Records to use:
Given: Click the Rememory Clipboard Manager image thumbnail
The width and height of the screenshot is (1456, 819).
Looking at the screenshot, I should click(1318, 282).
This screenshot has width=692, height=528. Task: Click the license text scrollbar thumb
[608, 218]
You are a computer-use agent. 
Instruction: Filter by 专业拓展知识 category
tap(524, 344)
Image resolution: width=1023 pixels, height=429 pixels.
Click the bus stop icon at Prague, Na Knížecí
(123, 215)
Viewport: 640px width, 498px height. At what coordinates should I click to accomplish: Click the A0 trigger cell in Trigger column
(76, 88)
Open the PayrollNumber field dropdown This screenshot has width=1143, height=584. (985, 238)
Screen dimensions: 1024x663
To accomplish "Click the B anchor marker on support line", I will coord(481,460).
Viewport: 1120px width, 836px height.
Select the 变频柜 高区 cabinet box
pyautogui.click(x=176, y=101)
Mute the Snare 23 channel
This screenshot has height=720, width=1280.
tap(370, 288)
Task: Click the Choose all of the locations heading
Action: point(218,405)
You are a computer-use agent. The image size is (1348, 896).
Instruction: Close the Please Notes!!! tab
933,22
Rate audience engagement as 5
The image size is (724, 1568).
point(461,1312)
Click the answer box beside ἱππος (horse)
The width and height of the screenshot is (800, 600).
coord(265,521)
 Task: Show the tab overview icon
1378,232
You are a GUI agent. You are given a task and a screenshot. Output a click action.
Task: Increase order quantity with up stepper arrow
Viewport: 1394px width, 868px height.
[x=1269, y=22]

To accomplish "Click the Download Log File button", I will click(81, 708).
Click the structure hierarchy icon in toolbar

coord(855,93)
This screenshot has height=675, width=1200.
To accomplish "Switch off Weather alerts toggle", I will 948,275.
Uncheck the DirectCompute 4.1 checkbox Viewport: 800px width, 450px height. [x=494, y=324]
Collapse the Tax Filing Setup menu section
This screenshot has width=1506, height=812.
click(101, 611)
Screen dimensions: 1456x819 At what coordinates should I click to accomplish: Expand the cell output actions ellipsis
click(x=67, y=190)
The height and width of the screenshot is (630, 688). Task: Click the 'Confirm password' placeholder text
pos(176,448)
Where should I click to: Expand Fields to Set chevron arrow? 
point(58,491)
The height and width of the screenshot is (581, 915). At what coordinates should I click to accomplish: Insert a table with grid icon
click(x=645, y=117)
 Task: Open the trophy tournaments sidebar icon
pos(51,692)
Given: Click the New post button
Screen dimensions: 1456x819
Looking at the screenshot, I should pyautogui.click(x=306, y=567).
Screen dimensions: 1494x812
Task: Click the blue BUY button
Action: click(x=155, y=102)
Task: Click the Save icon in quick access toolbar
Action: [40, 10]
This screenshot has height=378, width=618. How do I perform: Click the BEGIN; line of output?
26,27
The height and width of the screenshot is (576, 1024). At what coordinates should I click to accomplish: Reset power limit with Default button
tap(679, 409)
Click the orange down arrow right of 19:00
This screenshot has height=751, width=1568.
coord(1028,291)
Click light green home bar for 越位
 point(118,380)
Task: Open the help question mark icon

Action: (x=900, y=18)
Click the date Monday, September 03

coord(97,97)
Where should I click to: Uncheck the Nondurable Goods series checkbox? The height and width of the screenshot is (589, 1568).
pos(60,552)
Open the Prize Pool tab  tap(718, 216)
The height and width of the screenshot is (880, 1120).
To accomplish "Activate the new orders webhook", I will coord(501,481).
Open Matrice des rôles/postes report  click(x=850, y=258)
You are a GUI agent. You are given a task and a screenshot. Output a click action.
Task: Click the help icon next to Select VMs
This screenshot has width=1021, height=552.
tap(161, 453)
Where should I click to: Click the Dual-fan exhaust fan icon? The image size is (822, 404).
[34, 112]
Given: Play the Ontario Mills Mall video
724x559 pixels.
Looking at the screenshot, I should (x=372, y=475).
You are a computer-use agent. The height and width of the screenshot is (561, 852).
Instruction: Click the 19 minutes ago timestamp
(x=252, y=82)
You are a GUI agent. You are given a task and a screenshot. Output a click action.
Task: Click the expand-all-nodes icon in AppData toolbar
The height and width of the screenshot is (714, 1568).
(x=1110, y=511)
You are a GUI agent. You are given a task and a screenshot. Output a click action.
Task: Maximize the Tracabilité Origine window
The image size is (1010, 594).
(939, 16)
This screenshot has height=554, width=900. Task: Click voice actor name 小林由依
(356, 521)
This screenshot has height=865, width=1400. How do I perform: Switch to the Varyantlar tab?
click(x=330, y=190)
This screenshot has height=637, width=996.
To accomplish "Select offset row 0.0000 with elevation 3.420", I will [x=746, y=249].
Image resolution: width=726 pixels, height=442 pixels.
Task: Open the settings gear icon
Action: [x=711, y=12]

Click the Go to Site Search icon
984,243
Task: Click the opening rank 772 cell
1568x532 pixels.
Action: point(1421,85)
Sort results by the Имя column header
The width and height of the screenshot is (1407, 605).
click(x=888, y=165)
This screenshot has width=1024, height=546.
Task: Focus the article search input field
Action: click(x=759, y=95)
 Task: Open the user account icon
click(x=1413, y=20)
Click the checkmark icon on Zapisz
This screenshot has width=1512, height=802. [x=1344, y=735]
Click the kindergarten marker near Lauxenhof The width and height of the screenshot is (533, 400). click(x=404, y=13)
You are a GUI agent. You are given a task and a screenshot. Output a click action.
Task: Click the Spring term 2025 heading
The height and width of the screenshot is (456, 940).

Exercise aim:
Return all of the material above verbatim, with every line unchanged and in its original order.

Solution:
Given: Click the Rememory Clipboard Manager image thumbnail
The width and height of the screenshot is (1456, 819).
Looking at the screenshot, I should click(1318, 282).
This screenshot has width=692, height=528. Task: Click the license text scrollbar thumb
[608, 218]
You are a computer-use agent. 
Instruction: Filter by 专业拓展知识 category
tap(524, 344)
Image resolution: width=1023 pixels, height=429 pixels.
Click the bus stop icon at Prague, Na Knížecí
(123, 215)
Viewport: 640px width, 498px height. At what coordinates should I click to accomplish: Click the A0 trigger cell in Trigger column
(76, 88)
Open the PayrollNumber field dropdown This screenshot has width=1143, height=584. (985, 238)
Screen dimensions: 1024x663
To accomplish "Click the B anchor marker on support line", I will coord(481,460).
Viewport: 1120px width, 836px height.
Select the 变频柜 高区 cabinet box
pyautogui.click(x=176, y=101)
Mute the Snare 23 channel
This screenshot has height=720, width=1280.
tap(370, 288)
Task: Click the Choose all of the locations heading
Action: point(218,405)
You are a computer-use agent. The image size is (1348, 896).
Instruction: Close the Please Notes!!! tab
933,22
Rate audience engagement as 5
The image size is (724, 1568).
point(461,1312)
Click the answer box beside ἱππος (horse)
The width and height of the screenshot is (800, 600).
coord(265,521)
 Task: Show the tab overview icon
1378,232
You are a GUI agent. You are given a task and a screenshot. Output a click action.
Task: Increase order quantity with up stepper arrow
Viewport: 1394px width, 868px height.
[x=1269, y=22]

To accomplish "Click the Download Log File button", I will click(81, 708).
Click the structure hierarchy icon in toolbar

coord(855,93)
This screenshot has height=675, width=1200.
To accomplish "Switch off Weather alerts toggle", I will 948,275.
Uncheck the DirectCompute 4.1 checkbox Viewport: 800px width, 450px height. [x=494, y=324]
Collapse the Tax Filing Setup menu section
This screenshot has width=1506, height=812.
click(101, 611)
Screen dimensions: 1456x819 At what coordinates should I click to accomplish: Expand the cell output actions ellipsis
click(x=67, y=190)
The height and width of the screenshot is (630, 688). Task: Click the 'Confirm password' placeholder text
pos(176,448)
Where should I click to: Expand Fields to Set chevron arrow? 
point(58,491)
The height and width of the screenshot is (581, 915). At what coordinates should I click to accomplish: Insert a table with grid icon
click(x=645, y=117)
 Task: Open the trophy tournaments sidebar icon
pos(51,692)
Given: Click the New post button
Screen dimensions: 1456x819
Looking at the screenshot, I should pyautogui.click(x=306, y=567).
Screen dimensions: 1494x812
Task: Click the blue BUY button
Action: click(x=155, y=102)
Task: Click the Save icon in quick access toolbar
Action: [40, 10]
This screenshot has height=378, width=618. How do I perform: Click the BEGIN; line of output?
26,27
The height and width of the screenshot is (576, 1024). At what coordinates should I click to accomplish: Reset power limit with Default button
tap(679, 409)
Click the orange down arrow right of 19:00
This screenshot has height=751, width=1568.
coord(1028,291)
Click light green home bar for 越位
 point(118,380)
Task: Open the help question mark icon

Action: (x=900, y=18)
Click the date Monday, September 03

coord(97,97)
Where should I click to: Uncheck the Nondurable Goods series checkbox? The height and width of the screenshot is (589, 1568).
pos(60,552)
Open the Prize Pool tab  tap(718, 216)
The height and width of the screenshot is (880, 1120).
To accomplish "Activate the new orders webhook", I will coord(501,481).
Open Matrice des rôles/postes report  click(x=850, y=258)
You are a GUI agent. You are given a task and a screenshot. Output a click action.
Task: Click the help icon next to Select VMs
This screenshot has width=1021, height=552.
tap(161, 453)
Where should I click to: Click the Dual-fan exhaust fan icon? The image size is (822, 404).
[34, 112]
Given: Play the Ontario Mills Mall video
724x559 pixels.
Looking at the screenshot, I should (x=372, y=475).
You are a computer-use agent. The height and width of the screenshot is (561, 852).
Instruction: Click the 19 minutes ago timestamp
(x=252, y=82)
You are a GUI agent. You are given a task and a screenshot. Output a click action.
Task: Click the expand-all-nodes icon in AppData toolbar
The height and width of the screenshot is (714, 1568).
(x=1110, y=511)
You are a GUI agent. You are given a task and a screenshot. Output a click action.
Task: Maximize the Tracabilité Origine window
The image size is (1010, 594).
(939, 16)
This screenshot has height=554, width=900. Task: Click voice actor name 小林由依
(356, 521)
This screenshot has height=865, width=1400. How do I perform: Switch to the Varyantlar tab?
click(x=330, y=190)
This screenshot has height=637, width=996.
To accomplish "Select offset row 0.0000 with elevation 3.420", I will [x=746, y=249].
Image resolution: width=726 pixels, height=442 pixels.
Task: Open the settings gear icon
Action: [x=711, y=12]

Click the Go to Site Search icon
984,243
Task: Click the opening rank 772 cell
1568x532 pixels.
Action: point(1421,85)
Sort results by the Имя column header
The width and height of the screenshot is (1407, 605).
click(x=888, y=165)
This screenshot has width=1024, height=546.
Task: Focus the article search input field
Action: click(x=759, y=95)
 Task: Open the user account icon
click(x=1413, y=20)
Click the checkmark icon on Zapisz
This screenshot has width=1512, height=802. [x=1344, y=735]
Click the kindergarten marker near Lauxenhof The width and height of the screenshot is (533, 400). click(x=404, y=13)
You are a GUI agent. You are given a task and a screenshot. Output a click action.
Task: Click the Spring term 2025 heading
The height and width of the screenshot is (456, 940).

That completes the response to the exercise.